Dataset items
....................
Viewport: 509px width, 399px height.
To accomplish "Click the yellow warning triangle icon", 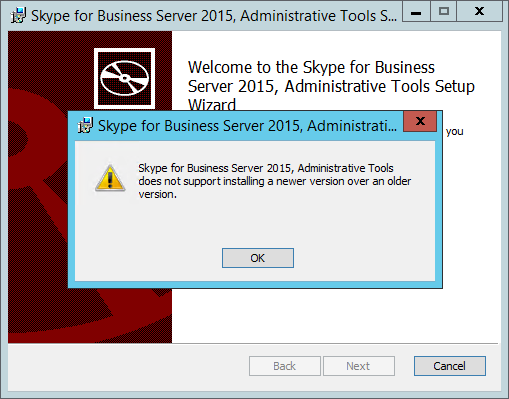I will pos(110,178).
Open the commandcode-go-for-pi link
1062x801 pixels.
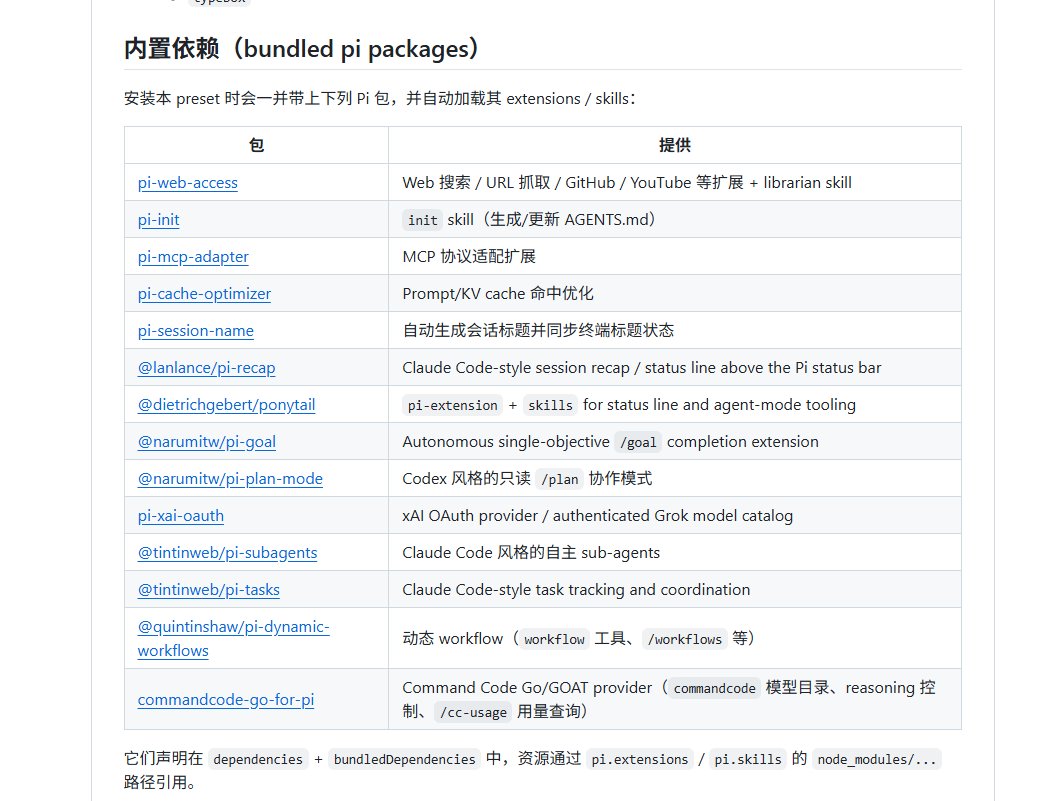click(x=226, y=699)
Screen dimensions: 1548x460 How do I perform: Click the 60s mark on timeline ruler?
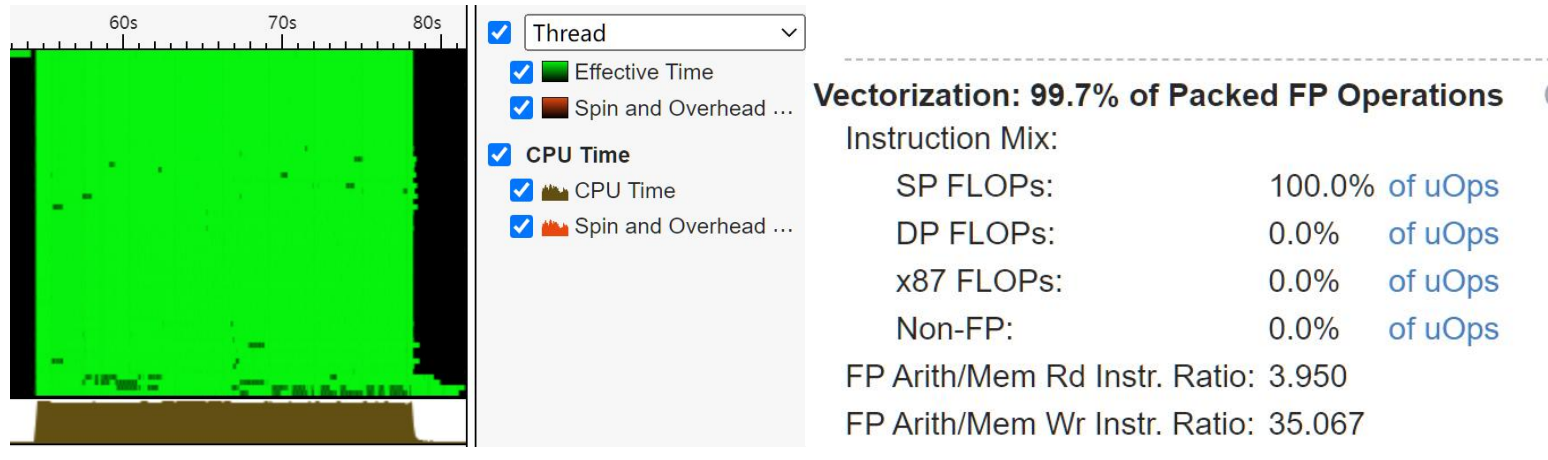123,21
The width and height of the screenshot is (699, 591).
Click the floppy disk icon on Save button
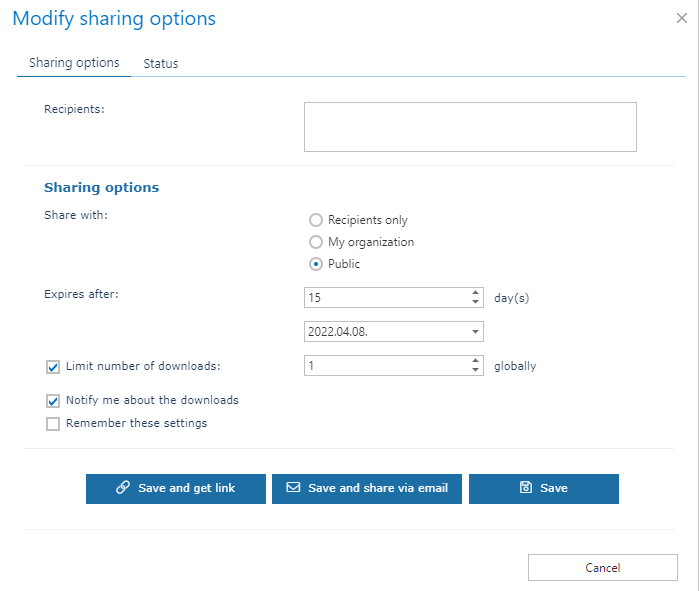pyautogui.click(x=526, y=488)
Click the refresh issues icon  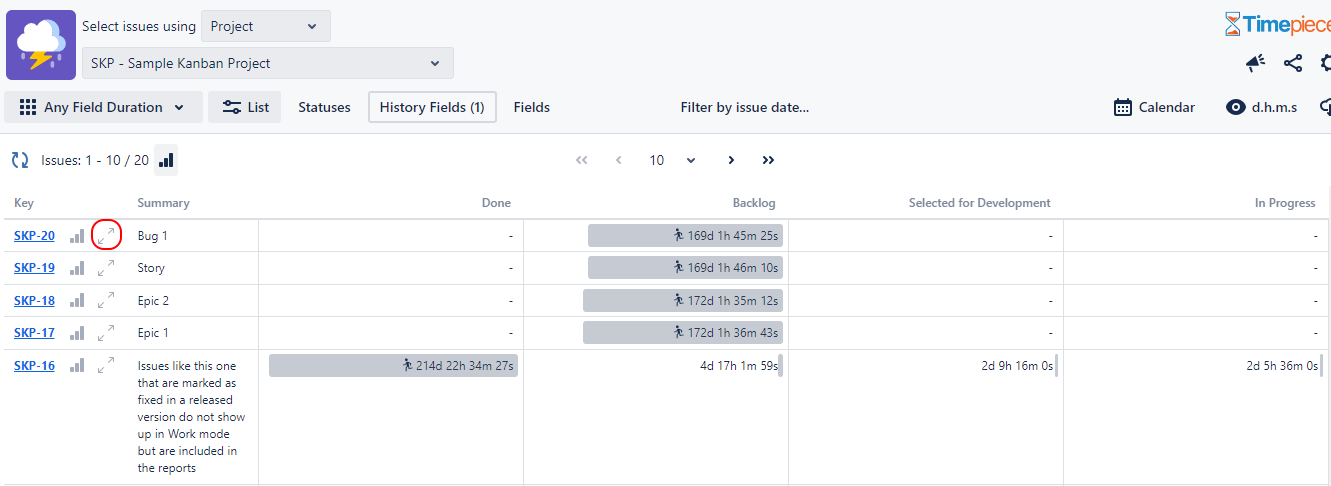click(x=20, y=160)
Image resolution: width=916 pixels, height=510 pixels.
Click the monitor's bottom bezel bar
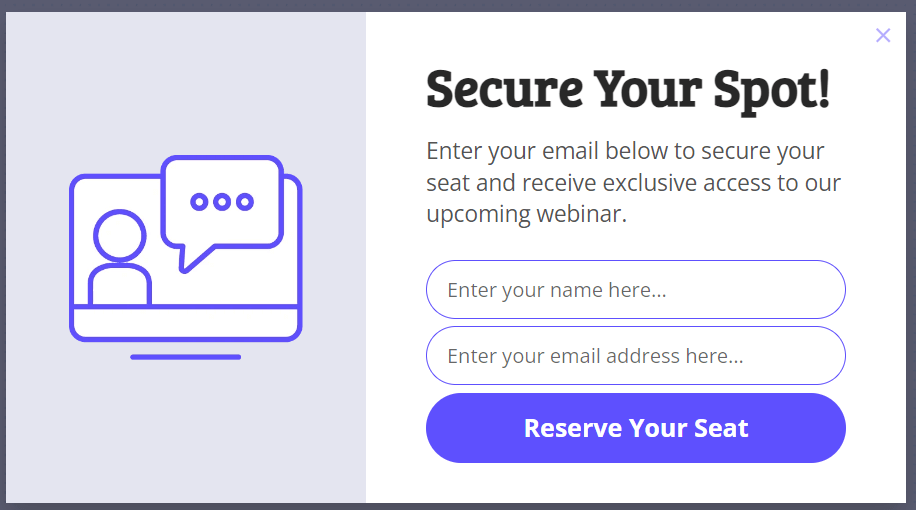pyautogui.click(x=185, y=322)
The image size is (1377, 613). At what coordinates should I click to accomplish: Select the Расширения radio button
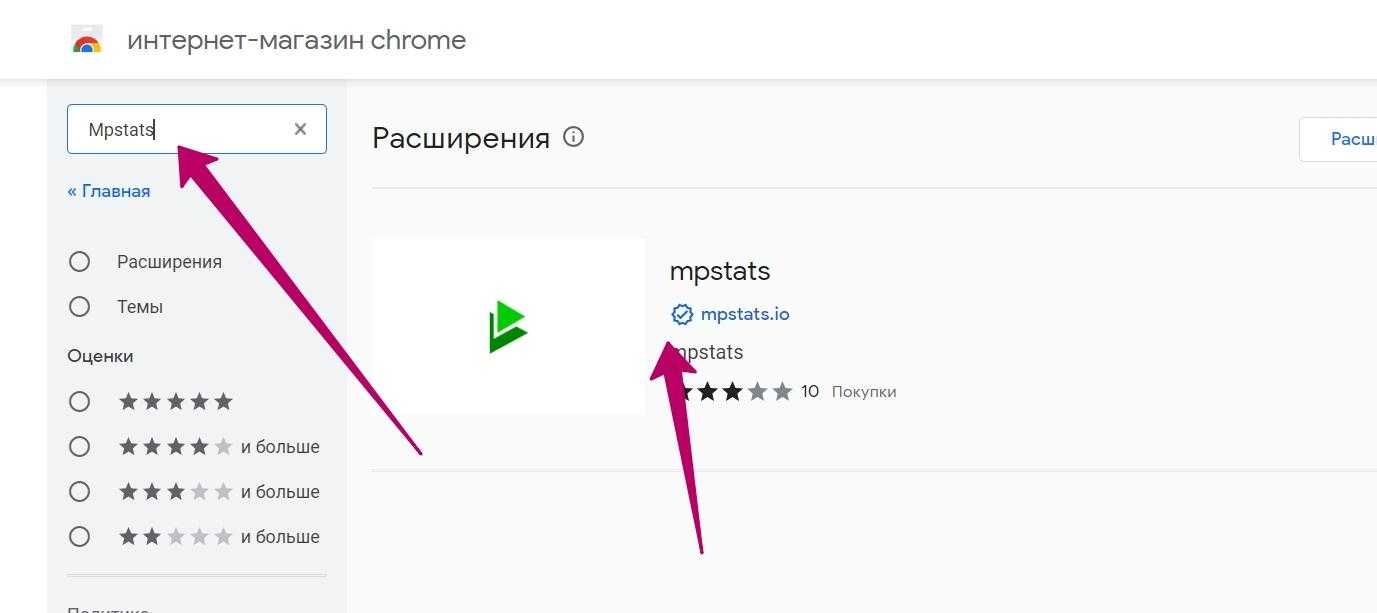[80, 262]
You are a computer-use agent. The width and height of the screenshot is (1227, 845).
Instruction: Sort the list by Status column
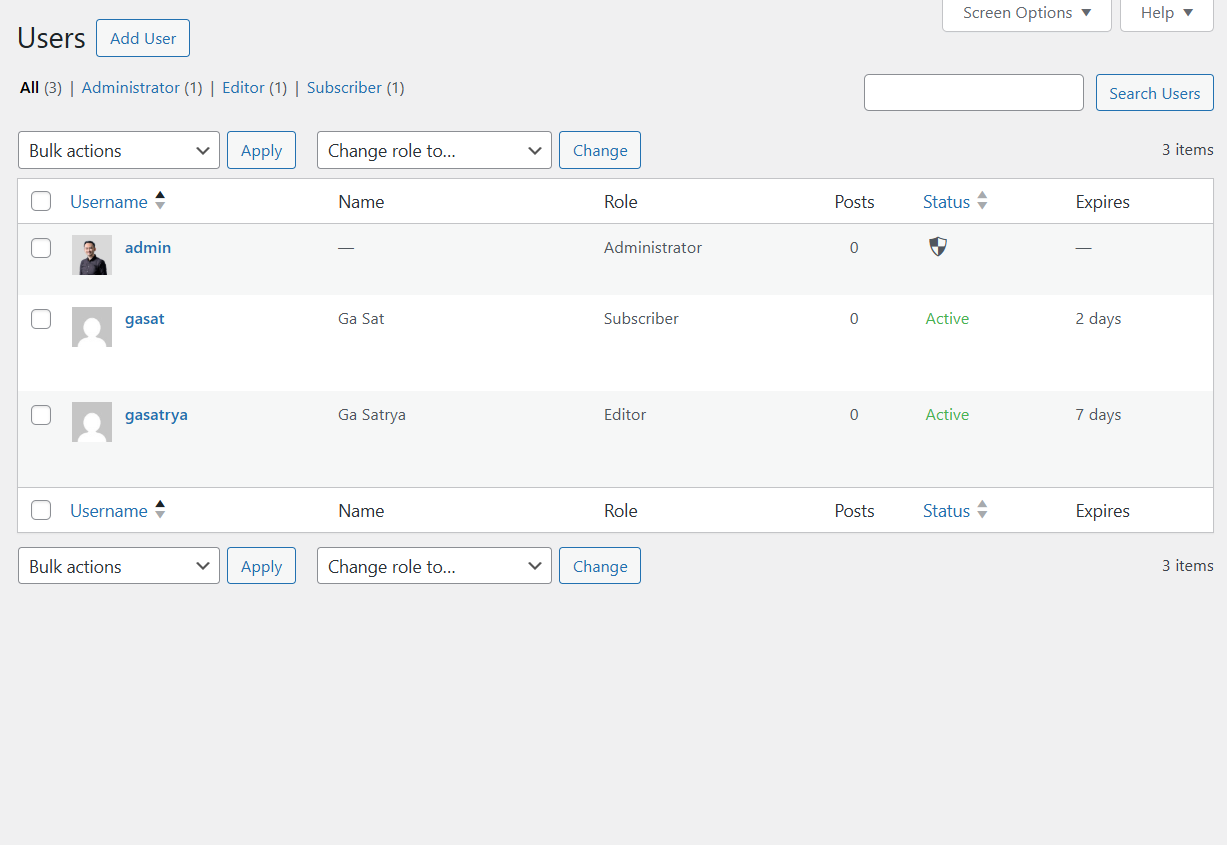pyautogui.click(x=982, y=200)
....................
Express the entries from the line containing "Image resolution: width=916" through the end of the entries as a two-column CSV with the headers input and output. Give one row per entry, with its text and its answer each in a single quoted field, line breaks turned into spaces, and the pictures left out.

_OUTPUT_.
input,output
"Image resolution: width=916 pixels, height=510 pixels. Click the monitor's bottom bezel bar","pyautogui.click(x=185, y=322)"
"The image size is (1377, 613). At what coordinates should I click to accomplish: Select the Расширения radio button","[80, 262]"
"You are a computer-use agent. The width and height of the screenshot is (1227, 845). Instruction: Sort the list by Status column","pyautogui.click(x=982, y=200)"